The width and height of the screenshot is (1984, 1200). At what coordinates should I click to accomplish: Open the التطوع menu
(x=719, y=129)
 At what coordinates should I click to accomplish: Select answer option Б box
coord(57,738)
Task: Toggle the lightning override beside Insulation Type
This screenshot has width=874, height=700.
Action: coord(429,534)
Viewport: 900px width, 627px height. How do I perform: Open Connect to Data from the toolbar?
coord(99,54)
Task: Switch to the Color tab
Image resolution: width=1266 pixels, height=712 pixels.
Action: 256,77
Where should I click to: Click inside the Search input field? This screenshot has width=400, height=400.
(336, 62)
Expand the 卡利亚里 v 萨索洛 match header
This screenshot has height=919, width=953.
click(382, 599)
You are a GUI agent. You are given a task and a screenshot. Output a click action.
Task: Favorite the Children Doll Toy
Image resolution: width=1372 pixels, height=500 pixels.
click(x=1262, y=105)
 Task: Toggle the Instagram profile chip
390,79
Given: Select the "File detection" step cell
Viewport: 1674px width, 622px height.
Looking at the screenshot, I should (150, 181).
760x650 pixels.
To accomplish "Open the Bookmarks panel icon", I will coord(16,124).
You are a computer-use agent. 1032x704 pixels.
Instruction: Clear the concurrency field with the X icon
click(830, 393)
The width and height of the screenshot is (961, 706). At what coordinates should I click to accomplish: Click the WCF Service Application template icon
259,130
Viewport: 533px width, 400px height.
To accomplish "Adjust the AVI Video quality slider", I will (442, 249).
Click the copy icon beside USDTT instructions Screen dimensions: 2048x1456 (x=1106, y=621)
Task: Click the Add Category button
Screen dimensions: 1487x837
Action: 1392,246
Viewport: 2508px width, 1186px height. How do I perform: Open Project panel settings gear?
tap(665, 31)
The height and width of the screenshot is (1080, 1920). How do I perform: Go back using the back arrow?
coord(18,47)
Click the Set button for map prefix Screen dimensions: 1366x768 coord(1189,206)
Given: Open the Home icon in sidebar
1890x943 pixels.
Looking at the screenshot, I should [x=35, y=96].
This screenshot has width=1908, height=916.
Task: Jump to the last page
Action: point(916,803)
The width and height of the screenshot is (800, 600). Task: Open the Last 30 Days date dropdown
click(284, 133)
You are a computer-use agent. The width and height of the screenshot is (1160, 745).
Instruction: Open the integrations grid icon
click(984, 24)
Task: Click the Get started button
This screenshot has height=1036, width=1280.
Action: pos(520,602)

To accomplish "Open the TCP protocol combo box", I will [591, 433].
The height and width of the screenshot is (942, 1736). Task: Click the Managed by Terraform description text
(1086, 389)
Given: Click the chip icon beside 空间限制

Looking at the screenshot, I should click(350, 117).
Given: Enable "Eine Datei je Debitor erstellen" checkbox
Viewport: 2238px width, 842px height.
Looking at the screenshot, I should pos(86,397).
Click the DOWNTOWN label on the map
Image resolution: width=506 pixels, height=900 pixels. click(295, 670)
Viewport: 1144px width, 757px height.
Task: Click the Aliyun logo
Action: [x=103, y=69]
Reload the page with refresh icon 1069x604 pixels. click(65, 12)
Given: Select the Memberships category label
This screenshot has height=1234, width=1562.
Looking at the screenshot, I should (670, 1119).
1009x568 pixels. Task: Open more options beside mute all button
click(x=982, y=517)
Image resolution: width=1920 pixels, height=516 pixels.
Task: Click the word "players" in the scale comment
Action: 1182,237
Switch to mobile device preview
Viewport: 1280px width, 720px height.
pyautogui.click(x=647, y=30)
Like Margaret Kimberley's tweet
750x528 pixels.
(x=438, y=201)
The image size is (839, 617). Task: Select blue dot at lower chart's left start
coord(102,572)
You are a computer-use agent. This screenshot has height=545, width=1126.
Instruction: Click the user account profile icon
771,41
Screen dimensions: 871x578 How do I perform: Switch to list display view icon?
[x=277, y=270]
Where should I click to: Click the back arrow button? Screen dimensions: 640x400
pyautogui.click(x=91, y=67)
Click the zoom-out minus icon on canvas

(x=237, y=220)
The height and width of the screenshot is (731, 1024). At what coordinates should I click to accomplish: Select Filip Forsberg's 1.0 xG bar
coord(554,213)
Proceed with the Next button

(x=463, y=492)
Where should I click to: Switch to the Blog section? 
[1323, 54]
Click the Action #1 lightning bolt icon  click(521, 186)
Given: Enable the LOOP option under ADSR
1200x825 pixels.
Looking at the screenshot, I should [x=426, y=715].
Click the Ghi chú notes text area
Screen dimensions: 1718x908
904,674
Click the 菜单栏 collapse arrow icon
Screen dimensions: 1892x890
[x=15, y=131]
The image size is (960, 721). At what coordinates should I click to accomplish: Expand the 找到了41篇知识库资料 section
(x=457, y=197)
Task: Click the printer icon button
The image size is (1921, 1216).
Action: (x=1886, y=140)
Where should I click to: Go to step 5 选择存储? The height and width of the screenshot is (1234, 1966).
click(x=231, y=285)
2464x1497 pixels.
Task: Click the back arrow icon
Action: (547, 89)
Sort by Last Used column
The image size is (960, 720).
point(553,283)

┄┄┄┄┄┄┄┄┄┄┄┄┄┄┄┄┄┄┄┄

**What the task asks**
Which lines in the listing above contain the word "Where"? Report each one in full.

**Exercise response**
Where should I click to: Click inside the Search input field? This screenshot has width=400, height=400.
Where should I click to: Click the back arrow button? Screen dimensions: 640x400
Where should I click to: Switch to the Blog section? 
Where should I click to: Go to step 5 选择存储? The height and width of the screenshot is (1234, 1966).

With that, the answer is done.